ダムタイプ「S/N」記録映像@配信を見た

ダムタイプ「S/N」(1995年)*1の記録映像がきょう(9日)までの期限付き配信されており、最終日の本日それを見た。この配信公開に関連してニューヨークと日本をリモートで結んで開かれたトークで、この作品が上演された1995年当時のことが回想されていたが、振り返ってみればとんでもない年だった。この年には阪神大震災オウム真理教による地下鉄サリン事件が起こり、「新世紀エヴァンゲリオン」がテレビ東京系列で初めて放送されたのもこの年の10月であった。演劇界隈では平田オリザが「東京ノート」で第39回岸田國士戯曲賞を受賞したのもこの年であり、しかも同時受賞が80年代の演劇を牽引してきた鴻上尚史であったというのもいま考えてみれば非常に興味深い。そんな臨界点にあった1995年にダムタイプ「S/N」が上演されたのは今から振り返ると非常に象徴的な出来事だった。
ダムタイプ「S/N」は実際には古橋悌二氏が亡くなる前の彼自身が舞台に立ったバージョンと亡くなった後のバージョンの二度見ている。その後も映像などでは幾度となく見ているのだが、コロナ禍以降の眼で見る「S/N」にはまた違った見え方がしてくる部分があった。感染症としての性質については違いがあるとはいえ、LIVE with AIDSという言葉が出てくる当時の状況と現在のコロナ禍の状況には重なり合う部分が大いにあると思う。コロナとの関係を意識しなくてもいまこの作品を見てみると当時日本の舞台芸術としては珍しい主題を扱っていたこの舞台だが、LGBTQなどその後一般化された性的マイノリティーの概念を先取りしていた部分もあり、当時よりも今見る人の方がそういう意味では違和感なく受け入れられるかもしれない。
ダムタイプは当時、マルチメディアパフォーマンスグループなどと評されていたが、今見れば明らかにメディアアートである。現代日本メディアアートの最先端であるライゾマティクスリサーチの活動をさかのぼればその中心人物である真鍋大渡がダムタイプ藤本隆行との共同作業からパフォーミングアートの活動をスタートさせていることを考えてもダムタイプメディアアートの源流にあるのだ。

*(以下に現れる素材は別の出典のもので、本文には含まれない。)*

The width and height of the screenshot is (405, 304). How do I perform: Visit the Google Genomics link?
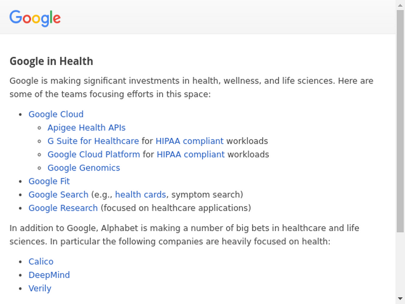point(84,168)
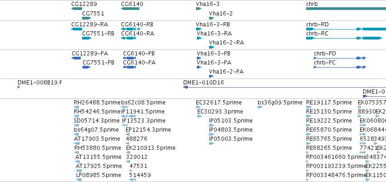Image resolution: width=386 pixels, height=182 pixels.
Task: Select the CG12289 gene arrow glyph
Action: coord(77,9)
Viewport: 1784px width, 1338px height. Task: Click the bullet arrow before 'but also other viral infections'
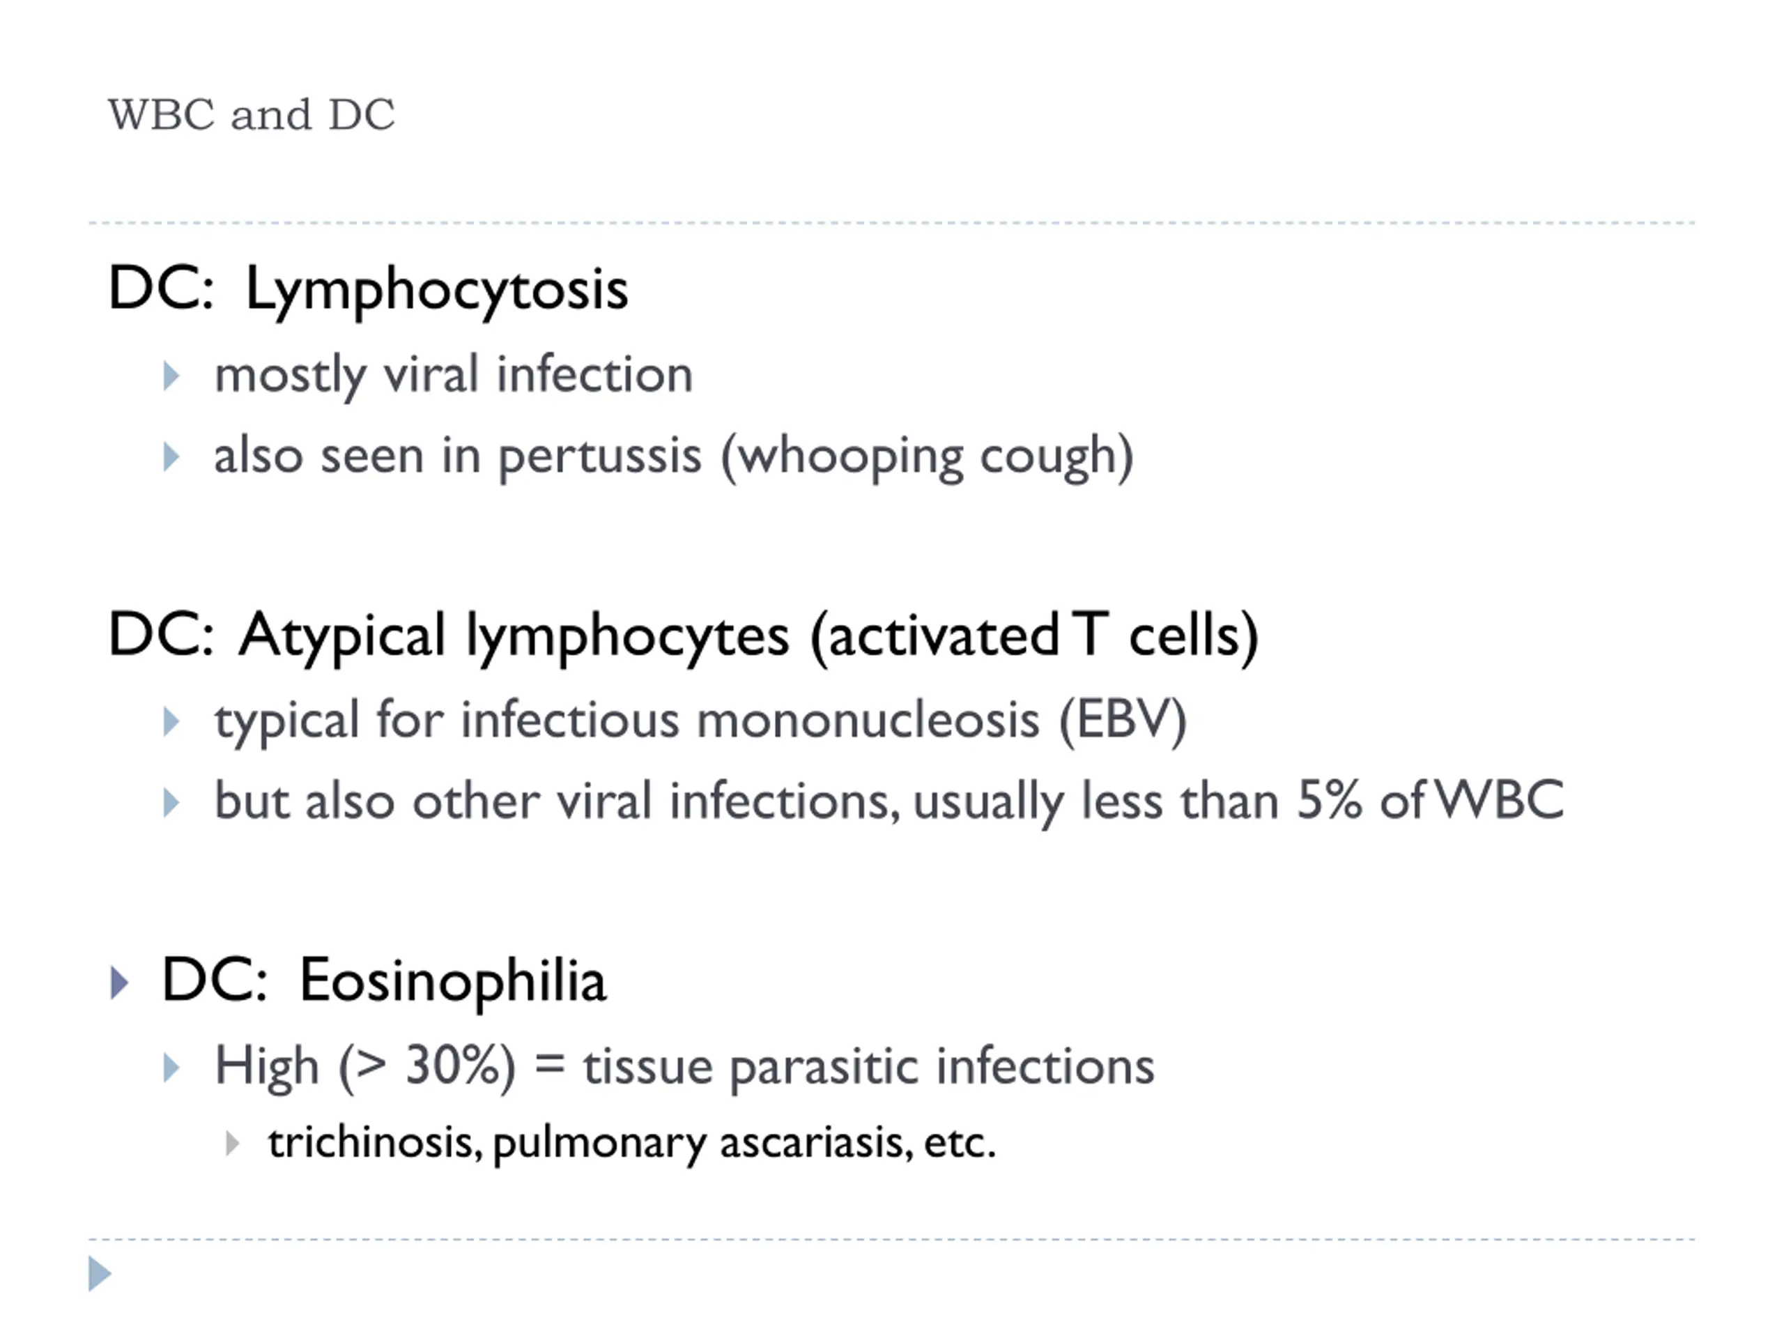pos(171,802)
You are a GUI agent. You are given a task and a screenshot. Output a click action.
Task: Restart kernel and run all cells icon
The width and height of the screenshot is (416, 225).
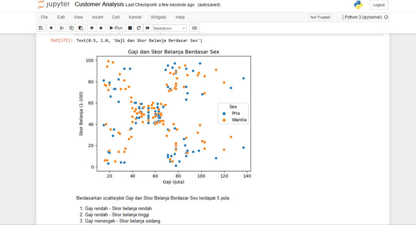pos(148,28)
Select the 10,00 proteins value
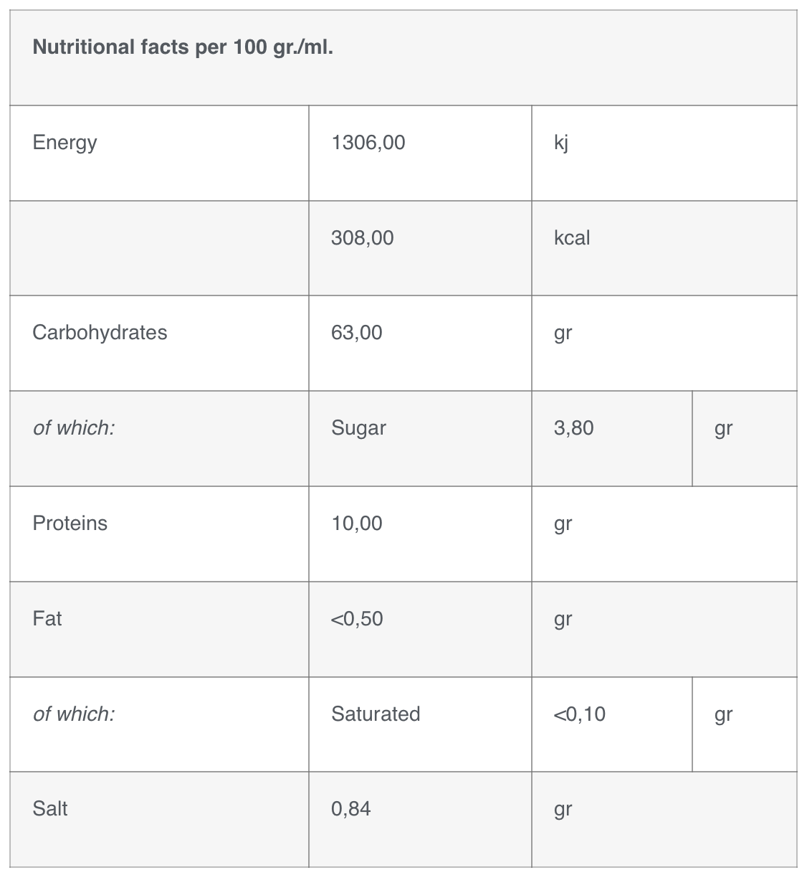Screen dimensions: 807x875 pos(356,524)
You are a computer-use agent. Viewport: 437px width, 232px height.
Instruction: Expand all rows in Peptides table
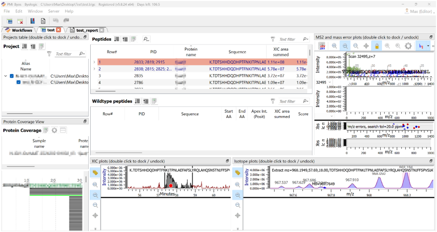[117, 39]
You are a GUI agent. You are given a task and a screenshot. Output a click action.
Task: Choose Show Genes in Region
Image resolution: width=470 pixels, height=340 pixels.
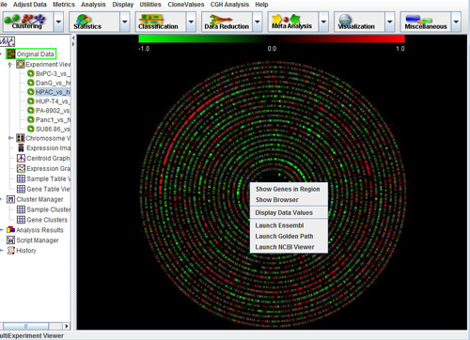coord(288,189)
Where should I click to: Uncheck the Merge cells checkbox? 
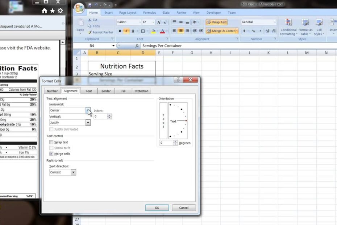(x=51, y=154)
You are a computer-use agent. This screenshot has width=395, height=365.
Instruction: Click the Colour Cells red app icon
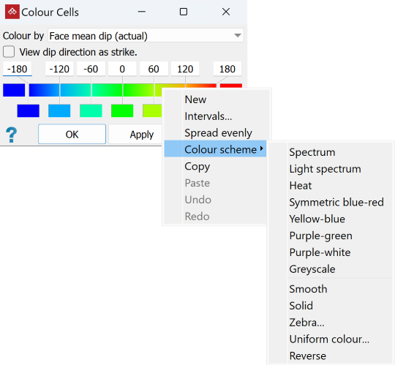click(x=12, y=12)
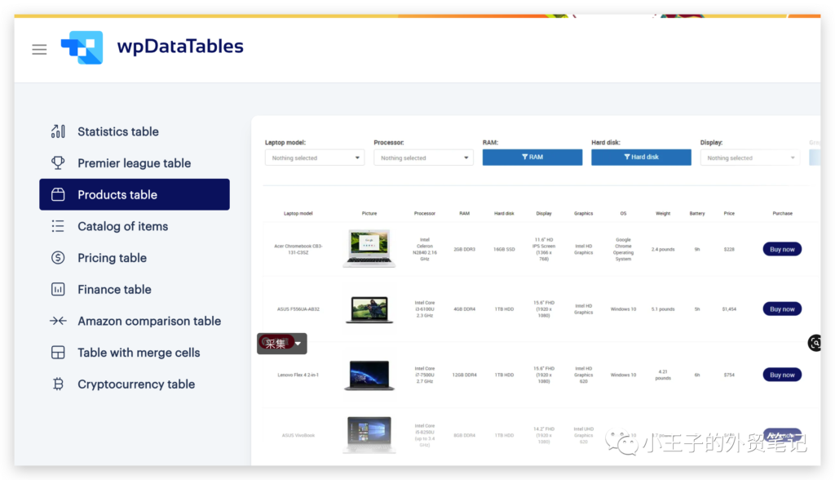
Task: Open Table with merge cells item
Action: tap(139, 353)
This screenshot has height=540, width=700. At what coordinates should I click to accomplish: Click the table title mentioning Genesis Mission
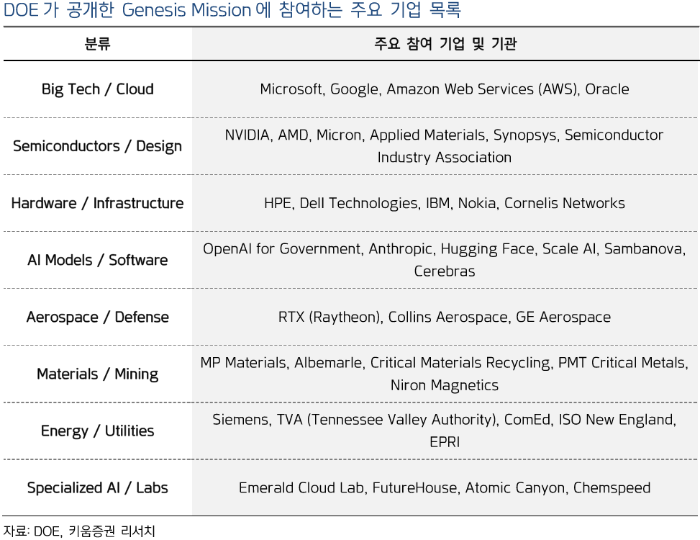pyautogui.click(x=232, y=11)
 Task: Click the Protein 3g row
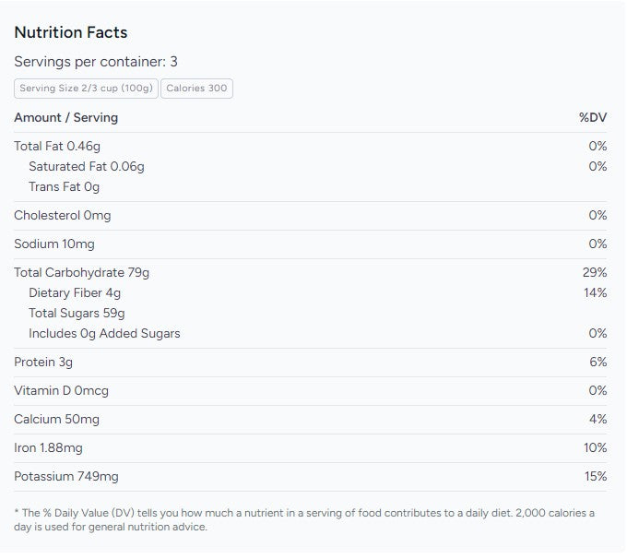[x=43, y=362]
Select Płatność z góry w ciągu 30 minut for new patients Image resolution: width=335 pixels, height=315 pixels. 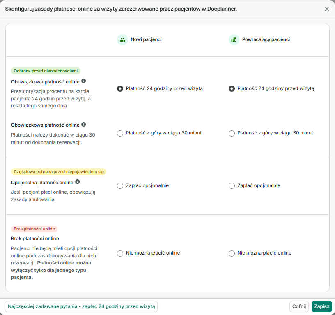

もっともダムタイプの舞台を見てもっとも惹かれたのはそのたぐいまれな美しさであった。この「S/N」では作品を彩るモチーフとして何度も「生」と「死」をメタファー的にビジュアライズした場面が繰り返されるが、フラッシュライトのように点滅した光の中で白い壁面の向こう側にパフォーマーが落下していく場面の美しさはこの30年間見続けた幾多の舞台芸術作品のなかでも屈指の美しさであり、そうしたビジュアルイメージは30年をへた今現在映像で見ても微塵も古色蒼然を感じさせないほど新鮮なのだ。
 ダムタイプは上演された当時のことを知らない新しい若いファンを時折ある映像上映などを通じて獲得し続けている。当時最先端の表現と言われていた表現のほとんどが現在映像で見たらその魅力を失っていることが多いことを考えれば稀有なことと思う。
ダムタイプの魅力はなんといってもビジュアルや音楽などの面でのセンスのよさであり、京都市立芸術大学という東京芸術大学と並ぶ名門でアートのセンスを磨いてきた才能集団であることだと思う。以前、ダムタイプのことを「極めて京都らしい集団」と表現して周囲の人間に当惑されたことがあったが、メディアアートの先駆とされ、ハイテクパフォーマンスと呼ばれたこともあるが、池田亮司、高谷史郎らが中心となってデジタル技術が多用された後期の作品はともかく、「S/N」までの作品はハイテクノロジーのイメージは纏っているが、その内実は極めて工芸的で巧緻なアナログ技術を駆使したものである。そうした方法でまるで現代の電子技術を駆使したメディアアート(例えばライゾマティクス・リサーチ)と比べても何ら遜色のないビジュアルイメージを演出してみせたのがこの集団の素晴らしさであり、それは極めて京都的であると思うのだ。

順番に指を折り始めると増えていってしまうのだが、ダムタイプ維新派上海太郎舞踏公司ク・ナウカ(宮城聰)、そして当時その対極にあると考えていた青年団平田オリザ)と松田正隆。こうした作家(集団)との出会いがなければ私はここまで舞台芸術という分野にここまで深入りすることはなかったであろう。時間があまりないが、まだ見てなければ駆け込む価値はある作品だ。